Batch 2, Taman Nasional Alas Purwo, Ekspedisi PHC
Before everything else, I must say that this is the best thing that happened this year. Nggak berlebihan lhooo, karena buat mengadakan kegiatan ekspedisi ini bukannya gampang dan tanpa perjuangan. Hasilnya? sungguh-sungguh nggak mengecewakan. Setelah brainstorming cukup lama buat menentukan tempat, terpilihlah TN Alas Purwo sebagai tujuan ekspedisi 2012. Pernah coba cari informasi tentang Alas Purwo di Google? Yakin deh mayoritas isinya mistis semua.

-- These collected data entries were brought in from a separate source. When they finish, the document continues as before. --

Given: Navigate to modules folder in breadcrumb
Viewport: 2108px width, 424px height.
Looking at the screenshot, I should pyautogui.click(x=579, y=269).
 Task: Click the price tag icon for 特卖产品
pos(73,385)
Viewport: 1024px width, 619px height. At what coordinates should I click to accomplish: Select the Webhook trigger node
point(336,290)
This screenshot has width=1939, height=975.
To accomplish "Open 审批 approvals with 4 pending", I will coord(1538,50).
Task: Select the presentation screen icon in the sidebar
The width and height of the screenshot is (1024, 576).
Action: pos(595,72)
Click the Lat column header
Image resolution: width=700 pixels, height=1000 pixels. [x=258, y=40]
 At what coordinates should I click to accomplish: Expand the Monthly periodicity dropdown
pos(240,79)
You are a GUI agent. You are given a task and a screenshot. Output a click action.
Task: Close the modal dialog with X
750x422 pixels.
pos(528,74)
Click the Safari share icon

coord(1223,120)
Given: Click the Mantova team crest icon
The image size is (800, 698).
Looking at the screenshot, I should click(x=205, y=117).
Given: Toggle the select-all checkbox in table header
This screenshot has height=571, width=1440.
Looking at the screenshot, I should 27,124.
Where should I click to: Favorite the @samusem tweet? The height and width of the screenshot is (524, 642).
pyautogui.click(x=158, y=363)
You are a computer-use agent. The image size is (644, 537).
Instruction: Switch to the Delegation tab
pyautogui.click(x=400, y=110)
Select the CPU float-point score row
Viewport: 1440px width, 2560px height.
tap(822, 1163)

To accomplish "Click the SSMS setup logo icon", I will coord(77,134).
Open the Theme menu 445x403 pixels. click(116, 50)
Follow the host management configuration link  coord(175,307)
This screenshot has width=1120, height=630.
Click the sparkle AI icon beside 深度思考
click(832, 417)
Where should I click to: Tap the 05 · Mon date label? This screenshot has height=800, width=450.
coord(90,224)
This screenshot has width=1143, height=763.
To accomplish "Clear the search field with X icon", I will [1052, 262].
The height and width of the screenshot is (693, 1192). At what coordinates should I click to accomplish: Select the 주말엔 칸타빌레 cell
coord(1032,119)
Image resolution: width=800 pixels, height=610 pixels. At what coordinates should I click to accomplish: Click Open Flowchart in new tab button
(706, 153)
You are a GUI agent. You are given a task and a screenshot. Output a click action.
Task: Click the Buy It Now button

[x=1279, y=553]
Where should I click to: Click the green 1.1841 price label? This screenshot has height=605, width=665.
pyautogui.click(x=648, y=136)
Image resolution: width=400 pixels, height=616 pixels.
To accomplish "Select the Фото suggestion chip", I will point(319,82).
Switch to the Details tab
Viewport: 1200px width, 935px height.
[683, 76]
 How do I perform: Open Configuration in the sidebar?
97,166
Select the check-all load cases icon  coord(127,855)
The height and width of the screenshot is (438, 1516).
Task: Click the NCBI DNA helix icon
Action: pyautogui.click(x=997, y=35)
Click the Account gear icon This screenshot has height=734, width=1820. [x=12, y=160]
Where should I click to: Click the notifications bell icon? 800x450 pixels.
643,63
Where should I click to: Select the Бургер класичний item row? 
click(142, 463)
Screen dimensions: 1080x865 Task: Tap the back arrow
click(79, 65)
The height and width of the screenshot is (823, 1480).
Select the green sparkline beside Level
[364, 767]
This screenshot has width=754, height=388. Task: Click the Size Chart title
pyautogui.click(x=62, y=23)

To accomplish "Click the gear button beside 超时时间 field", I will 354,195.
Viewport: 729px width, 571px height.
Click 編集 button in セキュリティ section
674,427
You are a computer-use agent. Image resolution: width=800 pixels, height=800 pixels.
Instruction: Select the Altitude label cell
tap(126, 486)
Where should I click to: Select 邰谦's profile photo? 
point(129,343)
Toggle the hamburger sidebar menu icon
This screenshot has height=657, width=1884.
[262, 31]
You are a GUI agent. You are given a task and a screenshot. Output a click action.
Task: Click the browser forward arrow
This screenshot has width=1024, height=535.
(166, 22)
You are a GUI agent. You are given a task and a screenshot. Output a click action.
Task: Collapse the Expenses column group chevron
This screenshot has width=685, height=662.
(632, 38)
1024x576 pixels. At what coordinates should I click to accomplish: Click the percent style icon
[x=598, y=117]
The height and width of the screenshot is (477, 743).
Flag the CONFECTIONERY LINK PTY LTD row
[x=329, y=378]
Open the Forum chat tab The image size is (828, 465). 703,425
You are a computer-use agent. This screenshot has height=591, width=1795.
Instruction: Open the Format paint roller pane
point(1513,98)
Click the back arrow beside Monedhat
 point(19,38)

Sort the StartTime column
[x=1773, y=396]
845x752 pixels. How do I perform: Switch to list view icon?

It bothered us so much in the beginning, dan bahkan sampe bikin kami pengen mundur pas nyaris nyampe di lokasi. Karena mendengarkan cerita dari orang-orang secara langsung jauh lebih terasa mencekam daripada cuman mbaca di layar laptop. Tapi nih, selain dari mistisnya yang diekspos banget, keindahan alamnya nggak main-main ternyata.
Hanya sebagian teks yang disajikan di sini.